Dataset records:

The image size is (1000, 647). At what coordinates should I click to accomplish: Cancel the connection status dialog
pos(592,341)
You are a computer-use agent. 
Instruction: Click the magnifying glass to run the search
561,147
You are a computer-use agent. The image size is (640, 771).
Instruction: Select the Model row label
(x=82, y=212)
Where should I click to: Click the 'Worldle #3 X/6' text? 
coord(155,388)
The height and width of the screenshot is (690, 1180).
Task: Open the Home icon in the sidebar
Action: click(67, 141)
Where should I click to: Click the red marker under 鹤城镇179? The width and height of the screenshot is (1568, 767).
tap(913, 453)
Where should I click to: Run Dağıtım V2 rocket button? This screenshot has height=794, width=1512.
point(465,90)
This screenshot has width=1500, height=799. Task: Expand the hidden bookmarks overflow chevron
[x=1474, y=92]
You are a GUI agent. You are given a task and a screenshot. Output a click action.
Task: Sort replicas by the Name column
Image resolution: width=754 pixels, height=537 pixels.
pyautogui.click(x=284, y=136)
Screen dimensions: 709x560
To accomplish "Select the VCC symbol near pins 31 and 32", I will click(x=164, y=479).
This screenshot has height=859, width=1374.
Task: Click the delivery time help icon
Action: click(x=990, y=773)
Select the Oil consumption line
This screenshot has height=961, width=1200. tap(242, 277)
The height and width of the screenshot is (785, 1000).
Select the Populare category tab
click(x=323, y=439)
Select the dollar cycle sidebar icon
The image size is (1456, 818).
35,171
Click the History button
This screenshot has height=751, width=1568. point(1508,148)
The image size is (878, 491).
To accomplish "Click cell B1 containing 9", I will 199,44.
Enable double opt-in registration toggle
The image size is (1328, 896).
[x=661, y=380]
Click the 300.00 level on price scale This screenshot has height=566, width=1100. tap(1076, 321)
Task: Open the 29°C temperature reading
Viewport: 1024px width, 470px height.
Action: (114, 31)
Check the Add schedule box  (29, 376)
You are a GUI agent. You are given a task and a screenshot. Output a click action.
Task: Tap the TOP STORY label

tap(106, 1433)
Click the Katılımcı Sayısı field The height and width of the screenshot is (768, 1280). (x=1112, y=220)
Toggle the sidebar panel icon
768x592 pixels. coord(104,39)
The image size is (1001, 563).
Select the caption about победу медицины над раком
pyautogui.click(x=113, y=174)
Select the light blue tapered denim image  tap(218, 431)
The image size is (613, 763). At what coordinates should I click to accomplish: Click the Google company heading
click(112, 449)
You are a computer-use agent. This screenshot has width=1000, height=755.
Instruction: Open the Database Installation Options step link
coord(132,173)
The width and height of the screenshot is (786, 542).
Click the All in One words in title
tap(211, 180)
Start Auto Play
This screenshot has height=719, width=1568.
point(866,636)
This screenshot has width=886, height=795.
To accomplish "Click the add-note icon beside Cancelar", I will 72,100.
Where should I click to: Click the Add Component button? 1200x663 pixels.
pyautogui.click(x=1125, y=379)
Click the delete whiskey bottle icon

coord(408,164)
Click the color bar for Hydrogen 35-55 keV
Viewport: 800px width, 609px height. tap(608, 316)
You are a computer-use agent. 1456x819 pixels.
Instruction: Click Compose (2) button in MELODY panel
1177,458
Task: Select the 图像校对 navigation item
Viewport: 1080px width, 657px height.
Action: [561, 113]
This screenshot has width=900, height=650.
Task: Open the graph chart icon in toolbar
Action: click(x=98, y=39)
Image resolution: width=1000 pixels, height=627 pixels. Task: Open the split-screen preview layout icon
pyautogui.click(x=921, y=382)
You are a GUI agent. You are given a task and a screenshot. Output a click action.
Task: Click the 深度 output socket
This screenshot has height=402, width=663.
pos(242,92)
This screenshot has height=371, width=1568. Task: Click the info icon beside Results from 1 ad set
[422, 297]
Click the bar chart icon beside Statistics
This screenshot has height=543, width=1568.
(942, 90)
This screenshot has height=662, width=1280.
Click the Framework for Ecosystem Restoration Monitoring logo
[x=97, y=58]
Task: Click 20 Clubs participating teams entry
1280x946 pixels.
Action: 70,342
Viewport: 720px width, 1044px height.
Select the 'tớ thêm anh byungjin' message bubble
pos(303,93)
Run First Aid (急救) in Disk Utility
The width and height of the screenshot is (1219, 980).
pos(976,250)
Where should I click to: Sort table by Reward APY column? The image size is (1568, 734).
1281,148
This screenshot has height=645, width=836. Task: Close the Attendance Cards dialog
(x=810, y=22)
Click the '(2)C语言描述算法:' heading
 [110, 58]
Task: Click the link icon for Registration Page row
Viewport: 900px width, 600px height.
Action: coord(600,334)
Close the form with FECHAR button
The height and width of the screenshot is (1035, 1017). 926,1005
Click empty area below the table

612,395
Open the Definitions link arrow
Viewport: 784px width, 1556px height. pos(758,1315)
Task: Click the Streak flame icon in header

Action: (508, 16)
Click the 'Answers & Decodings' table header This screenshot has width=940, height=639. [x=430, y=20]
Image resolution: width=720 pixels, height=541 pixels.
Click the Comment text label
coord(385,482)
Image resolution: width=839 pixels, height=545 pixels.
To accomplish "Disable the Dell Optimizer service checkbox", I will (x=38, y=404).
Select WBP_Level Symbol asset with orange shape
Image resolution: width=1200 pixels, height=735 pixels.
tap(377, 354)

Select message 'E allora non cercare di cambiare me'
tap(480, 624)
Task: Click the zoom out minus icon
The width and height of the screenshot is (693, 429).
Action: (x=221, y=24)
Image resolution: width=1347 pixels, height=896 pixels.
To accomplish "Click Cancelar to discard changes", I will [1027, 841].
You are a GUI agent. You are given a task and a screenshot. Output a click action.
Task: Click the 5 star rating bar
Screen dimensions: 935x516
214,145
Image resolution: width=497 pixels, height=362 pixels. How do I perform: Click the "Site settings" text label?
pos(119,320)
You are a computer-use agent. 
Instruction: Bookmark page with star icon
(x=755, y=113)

Work task:
Lines with "Cancelar": return each one from the data above.

Reply to the task:
To accomplish "Click the add-note icon beside Cancelar", I will 72,100.
To accomplish "Click Cancelar to discard changes", I will [1027, 841].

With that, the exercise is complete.